* **Brief 1**: In the article on the UK foie gras and fur ban, translate the sentence "Imagine being forced to eat 20 kilograms of pasta each day." into French.
* **Brief 2**: According to the article on the UK foie gras and fur ban, how many Brits have signed petitions supporting a sales and import ban on fur and foie gras?
** Text excerpt follows **
Foie Gras and Fur Ban: Government Could Betray Animals and British Public
Anyone with good sense and a kind heart would agree that there is no place in the modern UK for fur or foie gras – both of which are products of severe and prolonged cruelty. The government has promised to ban the sale and import of these products, but it has now been reported that some senior ministers want to abandon these plans. We cannot let this happen!
Foie Gras and Fur: Outsourcing Cruelty
Both of these vile products are derived from abuse so disturbing that it’s illegal to produce them in the UK. Yet our borders are still open to them – a contradiction that gives companies the green light to import and sell these appalling products. The government must honour its commitment to have and promote the highest standards of animal welfare and close our borders to cruelty.
Broken Promises by the Government
We are a national of animal-lovers, and the vast majority of British people reject these products. Over a million Brits have signed petitions in support of a sales and import ban on fur and foie gras. The government has long promised to close our borders to such atrocities by implementing an import ban on both foie gras and fur – legislation that is welcomed by everyone in this country except the inherently selfish.
If the government were to backtrack, it would be betraying not only the animals – who desperately need a caring nation to defend them – but also the public, which has made its opposition clear.
The Foie Gras Industry
To produce foie gras, ducks and geese are force-fed several times a day until their livers become diseased and swell to around 10 times their natural size. Imagine being forced to eat 20 kilograms of pasta each day. That’s the human equivalent of the nearly 2 kilograms of food that’s typically forced down these birds’ throats every single day.
** End of Text excerpt **
** Data follows **
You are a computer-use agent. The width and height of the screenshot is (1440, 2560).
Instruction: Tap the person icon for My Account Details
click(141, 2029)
** End of Data **
** Data follows **
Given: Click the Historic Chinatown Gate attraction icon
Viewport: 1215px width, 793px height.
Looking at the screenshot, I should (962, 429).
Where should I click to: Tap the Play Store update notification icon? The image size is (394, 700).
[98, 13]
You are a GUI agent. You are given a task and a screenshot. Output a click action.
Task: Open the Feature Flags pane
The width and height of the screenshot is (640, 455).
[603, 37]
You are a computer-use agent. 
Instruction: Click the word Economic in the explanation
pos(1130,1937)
** End of Data **
** Data follows **
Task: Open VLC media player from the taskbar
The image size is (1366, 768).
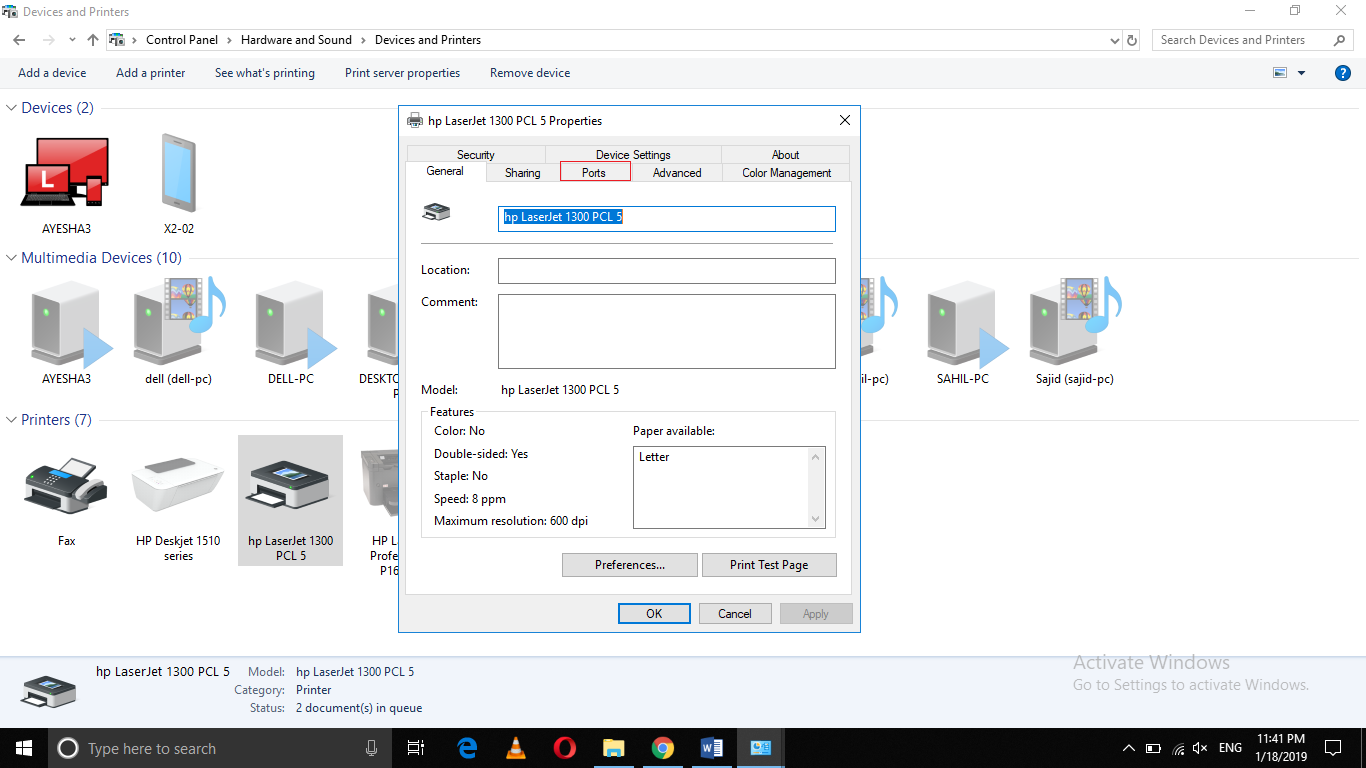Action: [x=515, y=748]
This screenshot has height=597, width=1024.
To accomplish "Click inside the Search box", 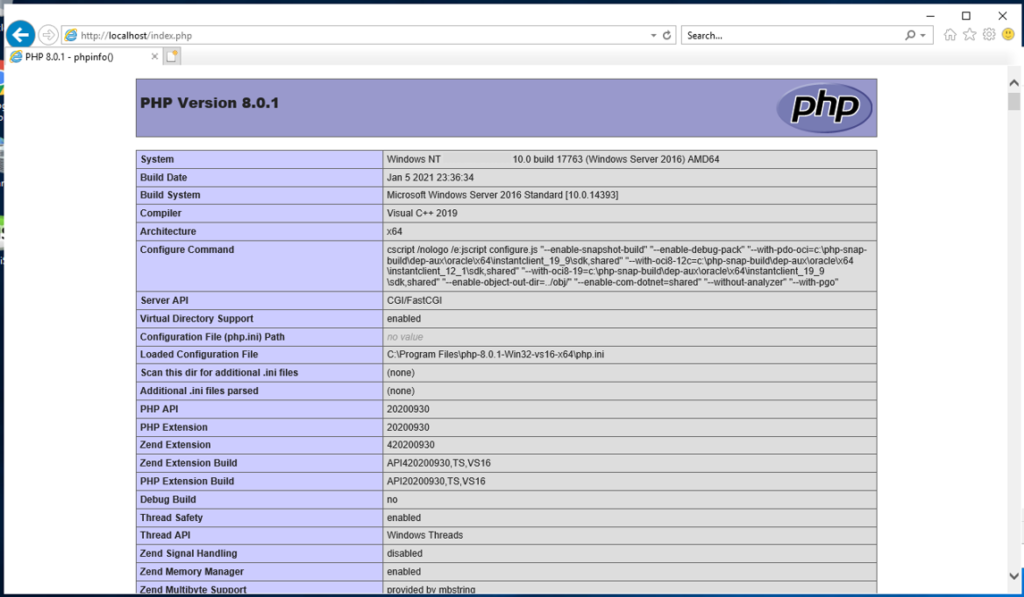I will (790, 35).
** End of Data **
* **Answer box 1**: Imaginez être forcé de manger 20 kilogrammes de pâtes chaque jour.

* **Answer box 2**: Over a million.